● **Supplied data**
++++++

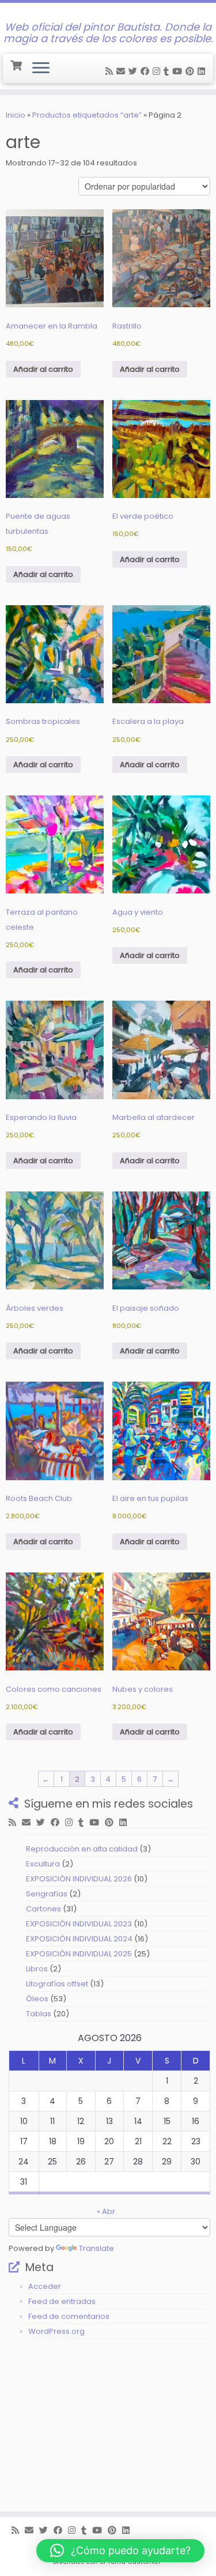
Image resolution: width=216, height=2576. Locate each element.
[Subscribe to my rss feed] (110, 71)
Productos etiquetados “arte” (87, 115)
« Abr (106, 2211)
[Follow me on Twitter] (134, 71)
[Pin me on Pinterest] (191, 71)
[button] (120, 2550)
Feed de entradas (62, 2301)
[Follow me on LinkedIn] (203, 71)
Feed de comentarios (68, 2316)
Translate (96, 2248)
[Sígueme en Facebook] (147, 71)
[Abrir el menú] (41, 68)
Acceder (44, 2286)
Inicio (15, 115)
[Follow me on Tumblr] (168, 71)
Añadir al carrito (43, 369)
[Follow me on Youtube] (178, 71)
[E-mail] (122, 71)
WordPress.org (56, 2331)
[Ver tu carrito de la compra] (17, 64)
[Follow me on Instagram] (158, 71)
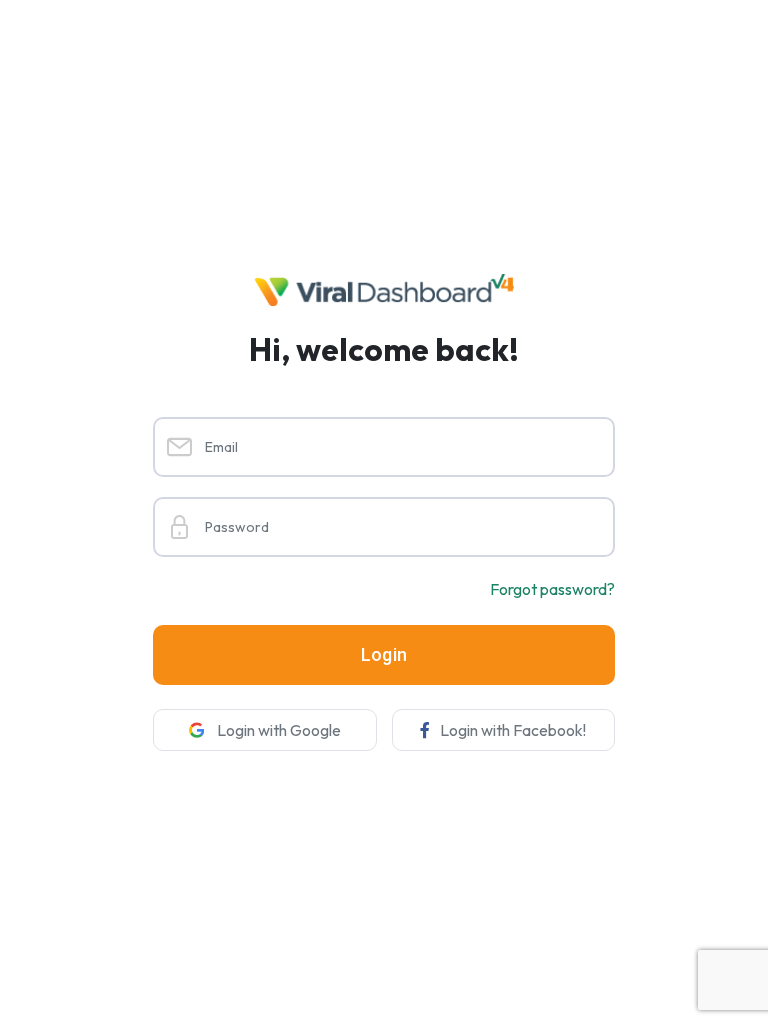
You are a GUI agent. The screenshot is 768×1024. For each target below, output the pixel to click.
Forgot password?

++++++

● **Problem requirements**
From the first line to the last, output the records exactly without pictures.

● **Solution to this task**
Image resolution: width=216, height=2576. Locate each element.
[Subscribe to my rss feed] (110, 71)
Productos etiquetados “arte” (87, 115)
« Abr (106, 2211)
[Follow me on Twitter] (134, 71)
[Pin me on Pinterest] (191, 71)
[button] (120, 2550)
Feed de entradas (62, 2301)
[Follow me on LinkedIn] (203, 71)
Feed de comentarios (68, 2316)
Translate (96, 2248)
[Sígueme en Facebook] (147, 71)
[Abrir el menú] (41, 68)
Acceder (44, 2286)
Inicio (15, 115)
[Follow me on Tumblr] (168, 71)
Añadir al carrito (43, 369)
[Follow me on Youtube] (178, 71)
[E-mail] (122, 71)
WordPress.org (56, 2331)
[Ver tu carrito de la compra] (17, 64)
[Follow me on Instagram] (158, 71)
You are a GUI agent. The screenshot is 768×1024. For each target below, output the pixel to click.
Forgot password?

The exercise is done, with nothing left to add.